Hint: force yourself to change the depth dimension so that foreground and background switch.

Thanks to Feministe for the link

Of convictions and change

Saturday, October 6th, 2007

In an emotional statement, the mayor of San Diego reversed his stance against same-sex unions because his daughter is gay.

I have mixed feelings about this.

First of all, I applaud a politician for having the guts to say “I was wrong” and reverse himself. I admire him for putting family above dogma and for refusing to be a hypocrite.

Second, I applaud his daughter for being open, establishing dialog, and not giving up on the bond with her father.

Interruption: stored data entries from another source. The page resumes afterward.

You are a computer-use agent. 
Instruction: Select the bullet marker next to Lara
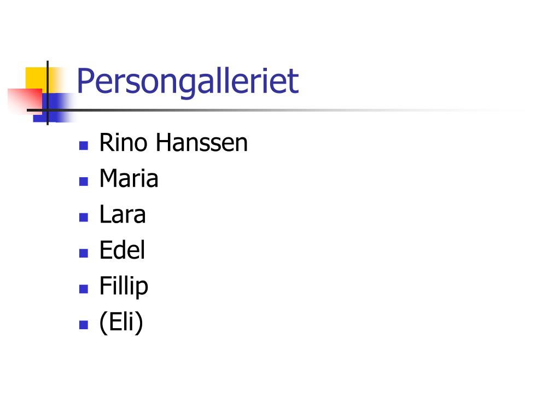(84, 217)
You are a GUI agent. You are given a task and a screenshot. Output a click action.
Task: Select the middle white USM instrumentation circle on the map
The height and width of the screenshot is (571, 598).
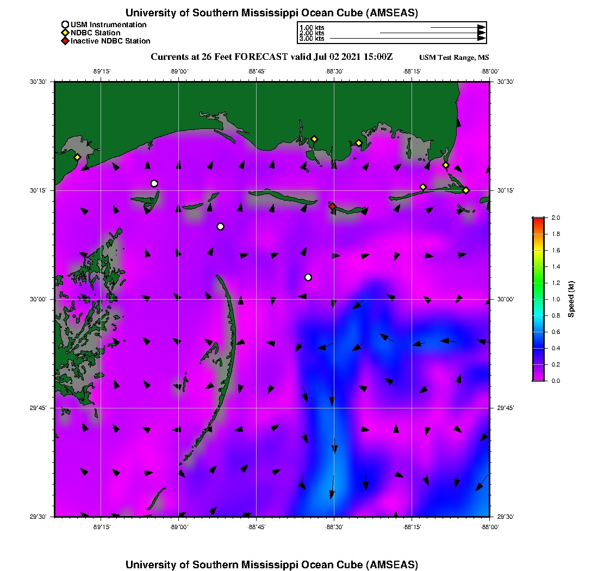[x=220, y=227]
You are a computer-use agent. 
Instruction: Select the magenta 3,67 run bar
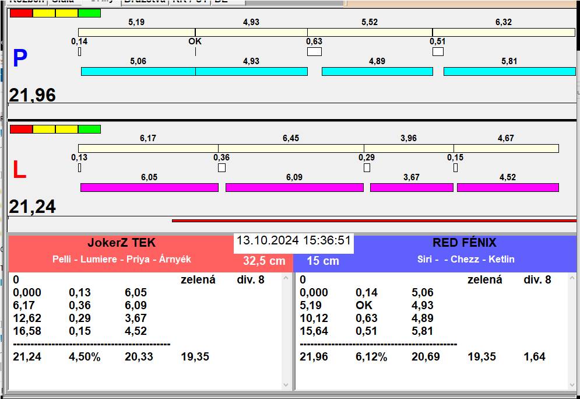pos(412,187)
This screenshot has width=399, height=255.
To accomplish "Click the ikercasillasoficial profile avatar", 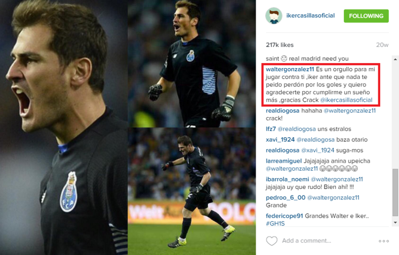I will 274,16.
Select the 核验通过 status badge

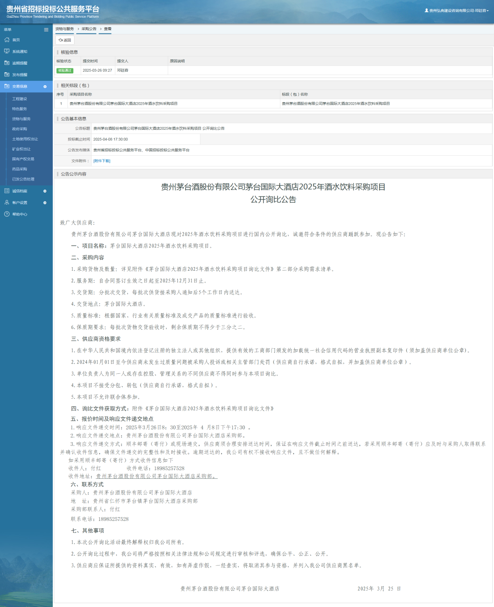(65, 70)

But, third, I feel that this shows how self-serving we are even we pretend otherwise. Supposedly one holds convictions on fundamental or controversial issues such as this because one is convinced those convictions are correct. Whether that belief comes from rational thought, from humanist principles, from religious belief, from historical tradition, the presumption in politics is that those beliefs are held and professed not because of personal gain but because they’re good for society at large. That’s certainly the way the gay marriage debate has been framed.

But if a change in your personal circumstances makes you reverse your position, what does that say about your convictions? Your arguments, your talking points, your invective now change, not because you know more about the issue, but because being suddenly associated with the victims of discrimination now puts you at a disadvantage.

Will your new position survive new changes in your circumstances?

To me, you see, a good litmus test as to whether positions are worth holding is whether, indeed, I’d continue to hold them if my circumstances changed. If I wouldn’t advocate tax cuts for the rich when I’m poor, then advocating them when I’m rich is simply selfishness. If I wouldn’t advocate more social services if I were rich, then advocating them when I’m poor is purely self-serving. And similarly, suddenly supporting gay rights only because my daughter is gay means I care about me and my own but couldn’t be bothered with those whose plight did not affect me.

The Angst of the Activist

Friday, September 7th, 2007

This Orion article captures the anxious guilt I feel that I am not doing enough, that I never can do enough.

Theotropism

Sunday, August 19th, 2007

Mark Lilla, writing the cover story for this week’s New York Times Magazine, uses the word theotropism. While a Google search reveals that this is not a neologism, I am delighted to run across such a succint term that captures the all-too-common drive to construe the world in divine, supernatural ways. My own speculation is that this is a mechanism for making sense of the environment that was useful in our infancy, as individuals and as a species—but which now all too easily leads us astray as sects feel called upon to enforce divine will on the unbelievers and apostates.

Gullibility in the first degree

Sunday, August 5th, 2007

Reclusive Leftist laments people’s gullibility and points to this “ESP experiment”. Go to it and see. What’s amazing is not the experiment itself (you do see the simple trick, don’t you?), but people’s responses: naturally it must be something paranormal.

We could conjecture all day about the evolutionary advantage of gullibility as a means of group cohesion, but it seems pretty clear to me it’s serving us ill in this day and age. This is one of the topics to which my thoughts return, and there’s an essay just waiting to be written. Stay tuned…

Of smarts and effort

Tuesday, April 24th, 2007

The type of praise you give children, it turns out, can be counter-productive.

Executive summary: Kids told they are “smart” rather than “putting forth a good effort” tend to be risk-averse, preferring to defend their smart status rather than work on new challenges. Scientist think its due to the feeling of control (versus innate ability) that the praise engenders. It’s related to the delayed gratification circuit in the orbital and medial prefrontal cortex of the brain, a circuit reinforced by intermittent gratification. The praise must be specific and meaningful, though: vacuous plaudits are suspect in children’s eyes past the age of seven.

(Thanks to All too aware)

The influence of early adopters

Sunday, April 15th, 2007

Cumulative advantage, a.k.a positive feedback.